Wenn wir über das Mittelmeer reden, dann meist im Zusammenhang mit sommerlichen Postkartenträumen. Seit Jahrzehnten zieht es Heerscharen nordeuropäischer Urlauber an südliche Küsten, in denen aber nur wenige etwas anderes sehen als Garanten für Sonne, ein bisschen Dolce Vita, ein wenig mediterrane Küche. Daran haben weder die vom früheren französischen Präsidenten Sarkozy ausgerufene Mittelmeerunion noch der zuvor lancierte Barcelona-Prozess etwas geändert, beides Initiativen, denen der Gedanke einer politisch-ökonomischen Zusammenarbeit zwischen den Anrainerstaaten des Meeres zugrunde liegt.
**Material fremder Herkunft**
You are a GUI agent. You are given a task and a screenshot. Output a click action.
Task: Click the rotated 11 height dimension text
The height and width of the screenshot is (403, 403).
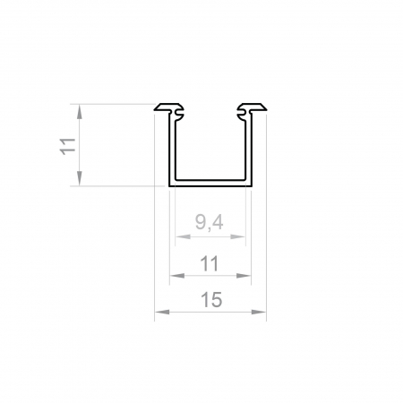(66, 146)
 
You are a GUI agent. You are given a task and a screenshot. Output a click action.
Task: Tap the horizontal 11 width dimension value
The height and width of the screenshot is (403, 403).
(210, 264)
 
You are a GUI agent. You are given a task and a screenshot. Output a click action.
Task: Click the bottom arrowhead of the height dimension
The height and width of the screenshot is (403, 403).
(80, 181)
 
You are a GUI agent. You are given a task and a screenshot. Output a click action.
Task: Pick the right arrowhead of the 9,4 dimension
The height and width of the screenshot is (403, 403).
(241, 238)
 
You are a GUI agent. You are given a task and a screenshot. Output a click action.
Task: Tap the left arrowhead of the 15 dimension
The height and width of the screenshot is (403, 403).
(159, 313)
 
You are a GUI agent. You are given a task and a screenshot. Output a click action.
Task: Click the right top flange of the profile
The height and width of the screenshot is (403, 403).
(253, 110)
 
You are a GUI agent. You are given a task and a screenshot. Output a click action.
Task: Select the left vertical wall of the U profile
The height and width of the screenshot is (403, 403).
(171, 148)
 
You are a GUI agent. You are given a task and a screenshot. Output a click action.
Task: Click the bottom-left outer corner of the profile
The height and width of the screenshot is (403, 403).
(169, 186)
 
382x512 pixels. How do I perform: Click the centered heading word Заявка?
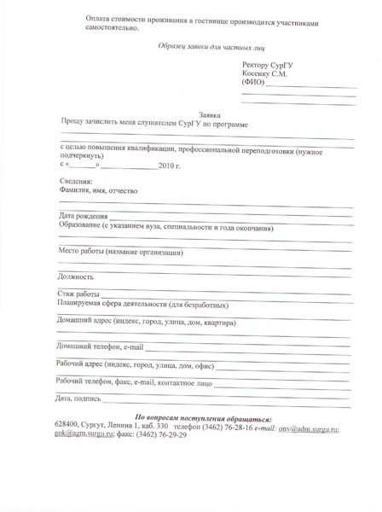(x=210, y=114)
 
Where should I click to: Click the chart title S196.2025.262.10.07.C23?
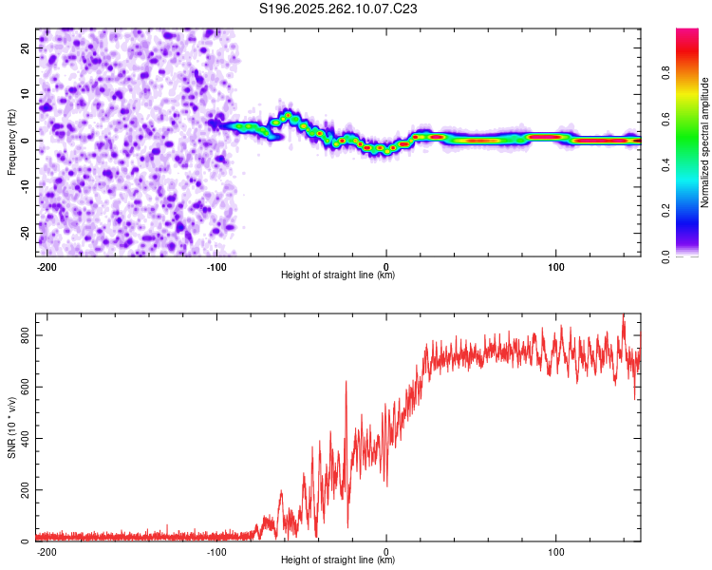[339, 9]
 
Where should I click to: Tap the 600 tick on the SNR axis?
[23, 387]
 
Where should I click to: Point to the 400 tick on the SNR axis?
[23, 438]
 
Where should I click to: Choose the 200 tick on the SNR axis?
[23, 490]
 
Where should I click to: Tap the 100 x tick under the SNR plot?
[555, 551]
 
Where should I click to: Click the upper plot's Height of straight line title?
[338, 276]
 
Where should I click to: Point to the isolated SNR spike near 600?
[346, 382]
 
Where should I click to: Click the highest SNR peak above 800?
[624, 315]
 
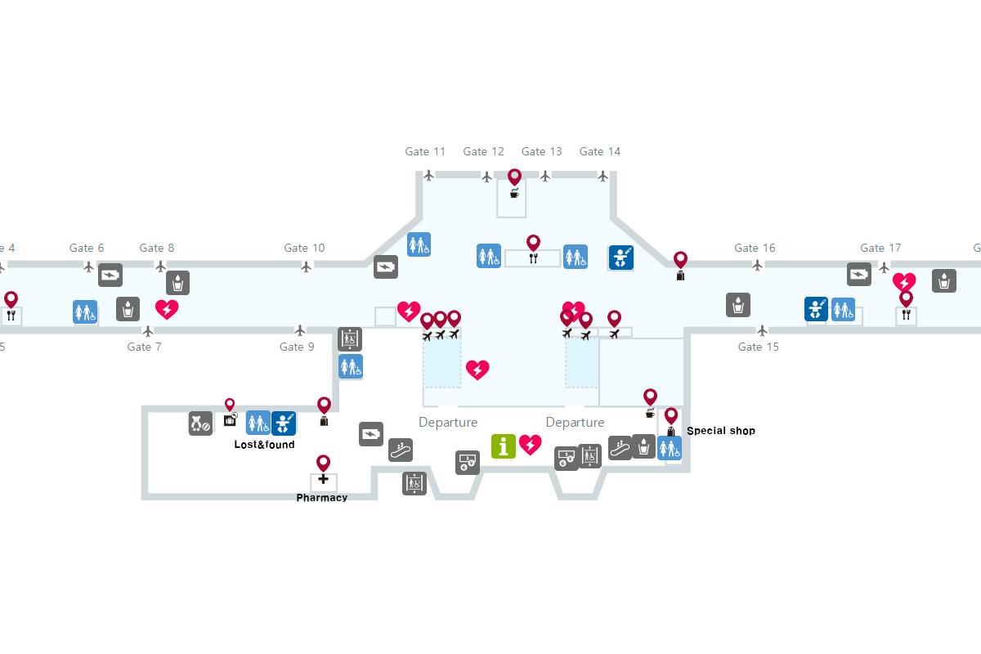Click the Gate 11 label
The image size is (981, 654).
(x=425, y=151)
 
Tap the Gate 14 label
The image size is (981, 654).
(x=599, y=151)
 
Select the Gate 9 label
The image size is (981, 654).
(x=297, y=347)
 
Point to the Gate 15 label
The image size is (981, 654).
(x=758, y=347)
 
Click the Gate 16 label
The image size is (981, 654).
(x=755, y=248)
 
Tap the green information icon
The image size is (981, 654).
(x=503, y=446)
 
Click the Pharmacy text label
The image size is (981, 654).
(x=321, y=498)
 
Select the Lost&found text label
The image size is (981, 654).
(x=264, y=445)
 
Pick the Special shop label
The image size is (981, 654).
(x=720, y=431)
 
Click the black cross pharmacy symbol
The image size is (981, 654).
(x=323, y=479)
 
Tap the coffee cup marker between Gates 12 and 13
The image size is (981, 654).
(x=514, y=193)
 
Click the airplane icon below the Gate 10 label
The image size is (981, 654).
(x=307, y=267)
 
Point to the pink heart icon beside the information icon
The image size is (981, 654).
(x=531, y=445)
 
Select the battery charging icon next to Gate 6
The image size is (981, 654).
(x=110, y=275)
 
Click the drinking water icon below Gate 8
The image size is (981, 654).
(x=177, y=283)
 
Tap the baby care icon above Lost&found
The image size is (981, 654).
(x=284, y=423)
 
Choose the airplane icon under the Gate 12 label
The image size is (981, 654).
(x=487, y=177)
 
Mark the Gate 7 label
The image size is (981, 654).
(x=144, y=347)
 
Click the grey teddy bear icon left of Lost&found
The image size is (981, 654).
(x=200, y=423)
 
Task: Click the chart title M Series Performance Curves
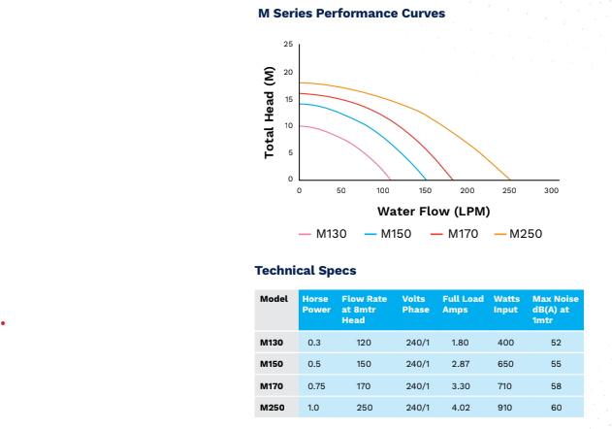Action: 351,14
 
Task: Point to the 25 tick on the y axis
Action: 288,45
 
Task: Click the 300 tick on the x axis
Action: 551,191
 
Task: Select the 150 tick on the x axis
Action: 425,191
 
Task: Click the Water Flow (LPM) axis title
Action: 434,211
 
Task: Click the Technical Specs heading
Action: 305,271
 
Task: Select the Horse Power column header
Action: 316,304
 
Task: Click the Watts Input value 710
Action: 506,386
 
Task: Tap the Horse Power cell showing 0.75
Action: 316,386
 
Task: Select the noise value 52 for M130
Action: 556,343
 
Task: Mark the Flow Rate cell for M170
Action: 364,386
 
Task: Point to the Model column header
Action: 274,299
Unser Verhältnis zum Mittelmeer ist paradox: Es bleibt ein Ziel kollektiver Sehnsüchte. Als gemeinschaftlicher politischer Raum vermag es aber kaum jemanden zu inspirieren.
Warum das so ist, lässt sich nach der Lektüre des sehr umfangreichen, immens spannenden Buches über das Mittelmeer, das der englische Historiker David Abulafia geschrieben hat, noch viel weniger verstehen. In „Das Mittelmeer. Eine Biographie“ (im Original präziser: „The Great Sea. A Human History of the Mediterranean“) legt sich Abulafia mit den Großen seines Faches an. Sein Werk umfasst etwa einen weitaus größeren Zeitrahmen als Fernand Braudels Ende der vierziger Jahre erschienene Studie, die sich auf die Epoche Philipps II. beschränkte. Gleiches gilt für das von Peregrine Horden und Nicholas Purcell 2000 vorgelegte Werk („The Corrupting Sea. A Study of Mediterranean History“), das sich vor allem der Zeit bis zum frühen Mittelalter widmete.
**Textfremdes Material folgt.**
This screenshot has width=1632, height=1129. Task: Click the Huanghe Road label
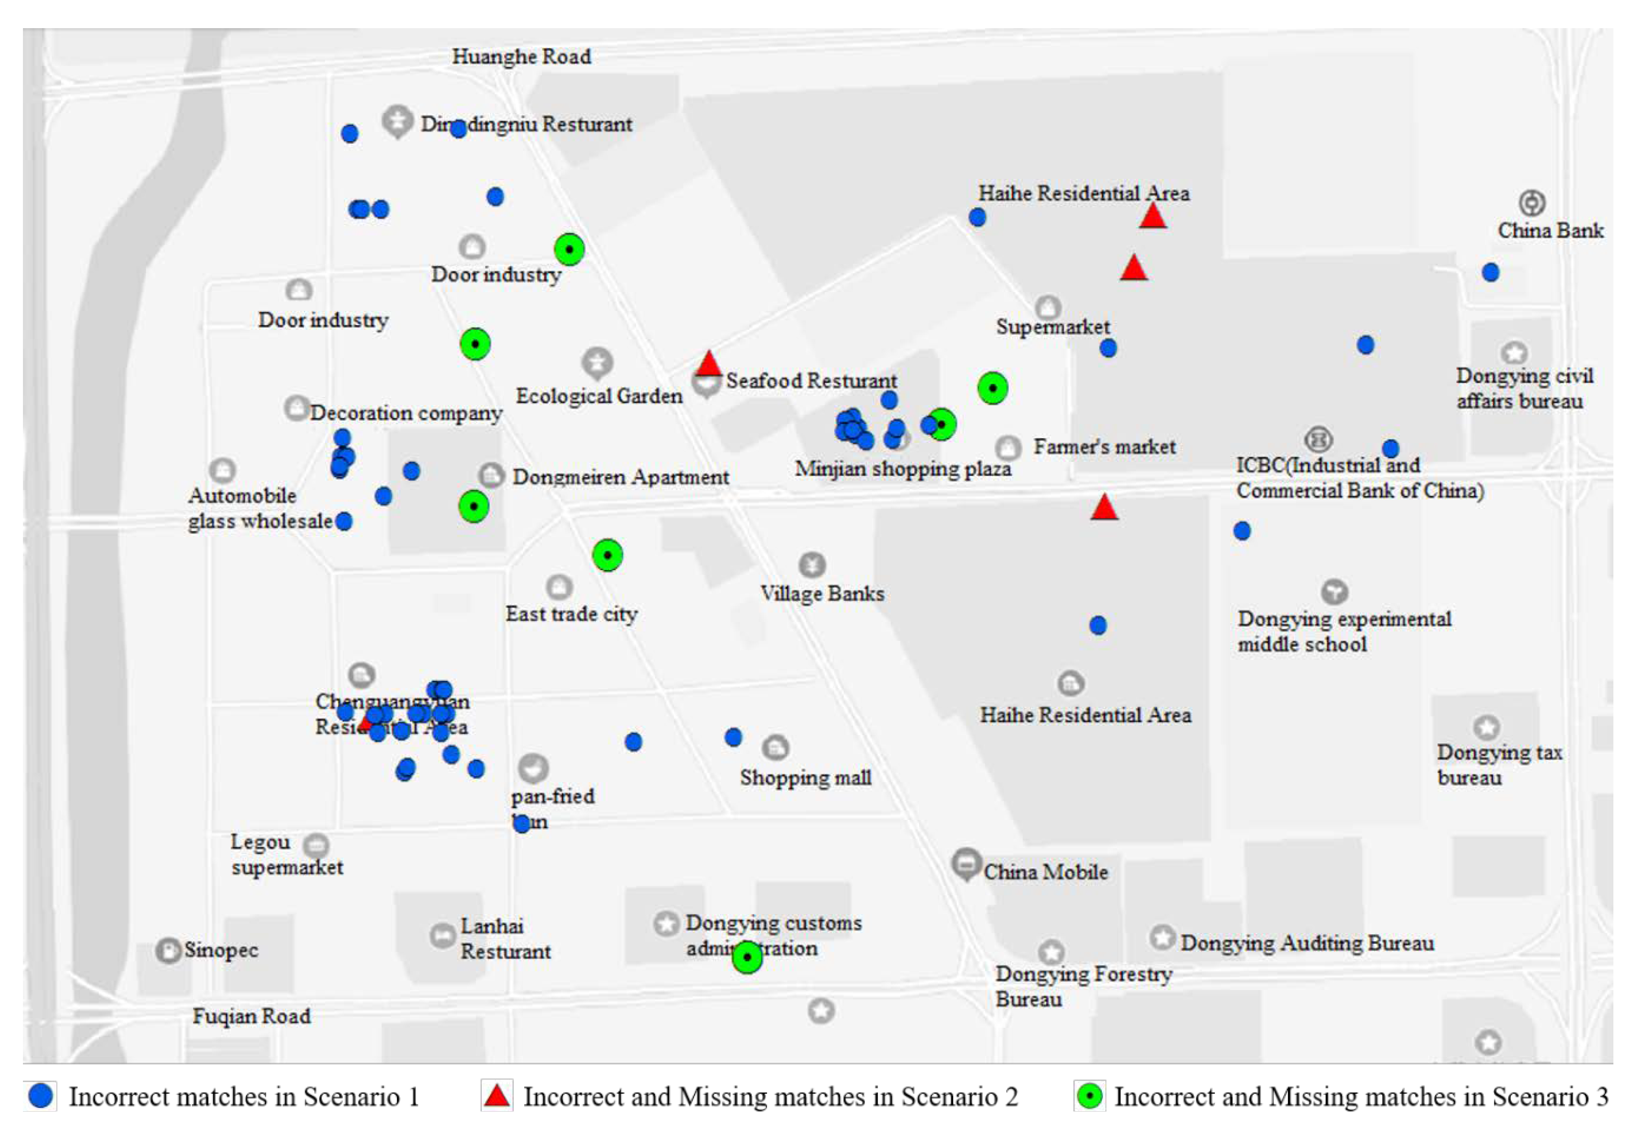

Beobachterposten auf dem Schiff
Der Autor beginnt seine Untersuchung in dem Moment, da die ersten Menschen die Ufer des Mittelmeeres betreten, etwa 22 000 vor Christus, und durchstreift den Mittelmeerraum bis hin zur Gegenwart: achthundert Seiten Kultur- und Zivilisationsgeschichte, die alles haben, was ein künftiges Standardwerk braucht.
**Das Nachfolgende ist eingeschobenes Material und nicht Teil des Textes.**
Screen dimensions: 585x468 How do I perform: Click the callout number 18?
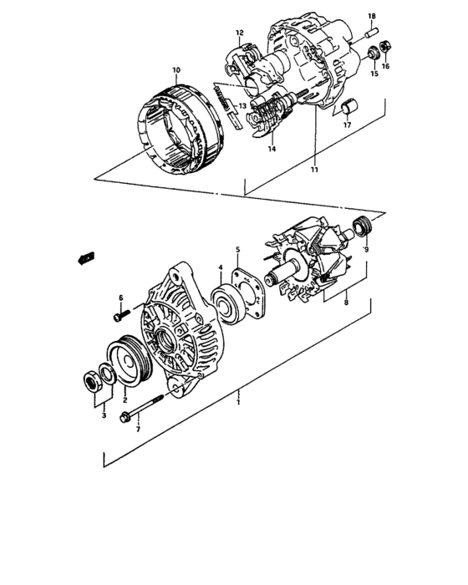372,16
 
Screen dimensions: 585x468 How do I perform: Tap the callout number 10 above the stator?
176,69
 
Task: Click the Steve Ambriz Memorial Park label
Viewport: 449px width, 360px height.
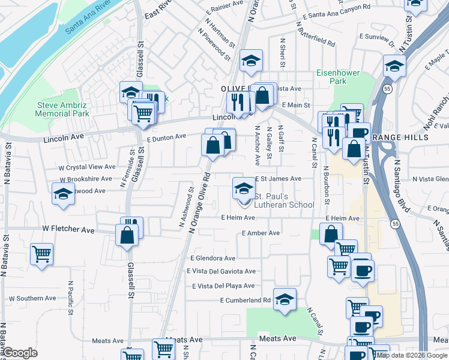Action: click(62, 109)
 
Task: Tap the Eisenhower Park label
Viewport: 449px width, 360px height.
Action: click(338, 77)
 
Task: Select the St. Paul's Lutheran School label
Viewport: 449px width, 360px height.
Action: click(284, 200)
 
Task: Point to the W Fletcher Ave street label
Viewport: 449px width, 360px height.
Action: click(68, 230)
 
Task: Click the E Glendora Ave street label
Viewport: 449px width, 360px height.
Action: click(212, 258)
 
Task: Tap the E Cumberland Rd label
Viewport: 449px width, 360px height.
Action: click(246, 300)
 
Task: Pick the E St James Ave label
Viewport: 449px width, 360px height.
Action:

An der Art, wie Abulafia sein Sujet behandelt, sind vor allem zwei Dinge bemerkenswert: Zum einen schenkt er allen Zeitaltern die gleiche Aufmerksamkeit. Er beschäftigt sich mit den Migranten, die sich gegenwärtig von der nordafrikanischen Küste über das Meer nach Europa wagen, nicht länger als mit dem Untergang Trojas in der Bronzezeit oder der Gründung Alexandrias im Jahr 331 vor Christus - obwohl angesichts der Quellenlage ein anderes Vorgehen verständlich gewesen wäre. Zum anderen definiert Abulafia den Mittelmeerraum sehr eng. Er beschränkt sich „eindeutig auf das Meer selbst, samt seinen Küsten und Inseln und vor allem den Hafenstädten, die Ausgangs- und Zielpunkte für all jene waren, welche es befuhren“.
Das wirkt zuweilen so, als hätte er sich, bildlich gesprochen, einen Platz auf einem Schiff gesucht und blickte nun von dort auf die Ufer. Und diesen ungewöhnlichen Blickwinkel hält er durch. Für den Leser eröffnen sich auf diese Weise immer wieder erstaunliche Perspektiven. Den Kampf - um nur ein Beispiel zu nennen -, den Engländer und Franzosen von 1798 an im östlichen Mittelmeer austrugen, als sich Napoleon auf seinen Ägyptenfeldzug begab, schildert Abulafia nicht aus französischer, sondern aus maltesischer und russischer Sicht.
Schauplatz historischer Schlachten
Denn Napoleon sah in Malta einen guten Vorposten auf seinem weiteren Weg nach Ägypten. Er eroberte die Insel, die bis dahin unter der Herrschaft des Malteserordens gestanden hatte, im Juni 1798 just in einer Phase, in der auch der russische Zar Paul für kurze Zeit sein Auge auf das Eiland geworfen hatte. Der Zar, der den Orden ursprünglich für ein gemeinsames Vorgehen gegen die Türken hatte gewinnen wollen, in Malta gleichzeitig aber einen guten Stützpunkt für eine dauerhafte russische Präsenz im Mittelmeer erkennen wollte, wechselte daraufhin die Seiten. Er tat sich jetzt mit den Türken zusammen, um Napoleon die ebenfalls von ihm eroberten Ionischen Inseln abzunehmen.
Und obwohl dies gelang und Malta zum Greifen nahe schien, ordnete er plötzlich den Rückzug aus dem Mittelmeer an - um die Habsburger nicht zu verärgern, die über die Adria herrschten. In der Folge fiel Malta an die Briten, welche die Insel mehr als hundertfünfzig Jahre hielten. Der Malteserorden hatte seine Zeit überdauert.